# How Did You Pick Registered Name?



## njb

For us--we gave Julie a mixed name reflecting her parents names--Her father's name was Sir Maxwell Cox-and her mothers was Lady AnJuly -- ergo the name Lady Julia Maxwell. Of course that is a mouth full so we just call her Julie.


----------



## JimS

I wanted a name that would fit in with Chase's parents names, "At Your Beck N Call" and "Push Comes to Shove". My girlfriend and I tossed names about, I asked for ideas on forums (like here), and went through baby name websites. Finally one night my GF and I were chatting on Google Talk and Chase came up as a good choice...then it was a matter of finding a few words to match. "Cut to the Chase!" was perfect because it even throws in a bit with my favorite pastime, watching movies.


----------



## Ninde'Gold

It came to us quite easily, actually. When I first went to pick out a puppy, they were all running around and one came up to me so I picked him up, then he fell asleep almost instantly.

My mom said "aw look, he's all tuckered out now"

And voila... there was his name and registered name


----------



## GoldenJoyx'stwo

We didn't choose a special name for Shadow. When the papers came back someone nicely named him "our last name with 's, Shadow. When we re-registered Tucker, we just included the breeders kennel name and his name is Broadway's Tucker (and our last name). Not very original at all. However, we do have a funky lastname.


----------



## Ninde'Gold

When I first picked him up  He was so small!!


----------



## maryjean

When we got Dusty I knew I wanted to give him a "weather name"....so far in our lives we have had stormy, mistie, rainy, sunni.... As the first boy we came up with Dusty.....we live in kansas....which always seem to have a wind blowing....hence...Dusty Kansas Winds.

mary jean


----------



## wilki5

When we got Benji, he already came with a registered name, "Lestorm Creme de la Creme".


----------



## telsmith1

We kinda just picked names out of the air. Hailey was already named when we got her.

Jake Be Darned
Dixie's Golden Sunrise
Sweet Scent of Jazmine
Sweet Hailey Rose


----------



## AquaClaraCanines

My kennel name is Windridge

My Whippet is Yorktown Pride of Windridge. Yorktown is his breeder's kennel name.

Starlite is Windridge Starlite of My Life (which he is!)

Keira is Windridge Kiss My Brass bc I wanted a name with attitude

Another Golden I had was Windridge Fools Rush In, bc she was born on April Fool's Day


----------



## nrhareiner

I have yet to register either of my pups. The Corgi has one picked out and she is Patties Devil in Disguise. But can not think of one of Abby.

With the horses I have use the bloodlines in their names but over time have somewhat gotten away from that. I will say that most of the regitered names with dogs are really weird. Although I supose some say the same thing about the horses althoug some are really arigingal. A friend of mine is really good at picking really different and neat names.

Some of my favorites are Boot Scoot and Dully, Pearl Handled Gun, An Apple a Day just to name a few. They are darivatives from their sires and dams with a twist. Like Apple's sire is Doc's Perscription.

Heidi


----------



## Angela Mina

The name Goldy was chosen by our daughter (5 at the time), and we chose "Mina's Golden Boy" as his registered name.

#### List of tasks
1. Copy the passage from the thread on choosing registered names between "I wanted a name that" and "asleep almost instantly.", inclusive.
2. Rewrite the lines of the records from the line holding "The image size is (208, 370)." through the end of the records, inclusive, replacing "Bluetooth" with "Wi-Fi" and leaving everything else unchanged.
The forum thread and the records have no connection to each other.

Data for locating words and elements
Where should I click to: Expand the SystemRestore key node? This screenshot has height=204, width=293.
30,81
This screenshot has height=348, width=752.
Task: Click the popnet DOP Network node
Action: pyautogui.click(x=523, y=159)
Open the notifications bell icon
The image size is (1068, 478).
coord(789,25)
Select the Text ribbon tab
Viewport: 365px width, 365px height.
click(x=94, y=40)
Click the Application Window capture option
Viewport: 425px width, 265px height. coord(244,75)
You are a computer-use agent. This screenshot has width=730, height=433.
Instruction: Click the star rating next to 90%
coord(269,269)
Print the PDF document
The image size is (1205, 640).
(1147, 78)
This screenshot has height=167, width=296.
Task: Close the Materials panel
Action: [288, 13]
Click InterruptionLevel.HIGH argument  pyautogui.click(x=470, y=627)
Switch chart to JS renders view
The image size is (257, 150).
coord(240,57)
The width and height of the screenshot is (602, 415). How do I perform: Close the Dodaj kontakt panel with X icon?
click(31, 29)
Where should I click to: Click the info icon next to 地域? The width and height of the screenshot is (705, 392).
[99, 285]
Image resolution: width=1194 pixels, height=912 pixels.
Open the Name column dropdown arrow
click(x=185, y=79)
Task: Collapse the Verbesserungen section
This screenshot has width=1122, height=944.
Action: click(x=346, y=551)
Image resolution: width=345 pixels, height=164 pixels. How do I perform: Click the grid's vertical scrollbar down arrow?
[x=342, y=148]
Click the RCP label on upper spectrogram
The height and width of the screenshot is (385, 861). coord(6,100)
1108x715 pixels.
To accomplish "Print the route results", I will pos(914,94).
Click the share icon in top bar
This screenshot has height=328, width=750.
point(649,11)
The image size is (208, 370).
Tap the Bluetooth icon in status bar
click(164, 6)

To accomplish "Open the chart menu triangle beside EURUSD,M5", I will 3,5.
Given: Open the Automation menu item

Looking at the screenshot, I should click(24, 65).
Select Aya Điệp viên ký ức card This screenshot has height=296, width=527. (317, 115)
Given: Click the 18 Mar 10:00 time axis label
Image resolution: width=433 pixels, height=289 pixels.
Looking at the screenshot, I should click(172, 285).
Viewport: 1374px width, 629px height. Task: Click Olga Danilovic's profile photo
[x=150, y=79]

#### Final answers
1.
I wanted a name that would fit in with Chase's parents names, "At Your Beck N Call" and "Push Comes to Shove". My girlfriend and I tossed names about, I asked for ideas on forums (like here), and went through baby name websites. Finally one night my GF and I were chatting on Google Talk and Chase came up as a good choice...then it was a matter of finding a few words to match. "Cut to the Chase!" was perfect because it even throws in a bit with my favorite pastime, watching movies.


----------



## Ninde'Gold

It came to us quite easily, actually. When I first went to pick out a puppy, they were all running around and one came up to me so I picked him up, then he fell asleep almost instantly.

2.
The image size is (208, 370).
Tap the Wi-Fi icon in status bar
click(164, 6)

To accomplish "Open the chart menu triangle beside EURUSD,M5", I will 3,5.
Given: Open the Automation menu item

Looking at the screenshot, I should click(24, 65).
Select Aya Điệp viên ký ức card This screenshot has height=296, width=527. (317, 115)
Given: Click the 18 Mar 10:00 time axis label
Image resolution: width=433 pixels, height=289 pixels.
Looking at the screenshot, I should click(172, 285).
Viewport: 1374px width, 629px height. Task: Click Olga Danilovic's profile photo
[x=150, y=79]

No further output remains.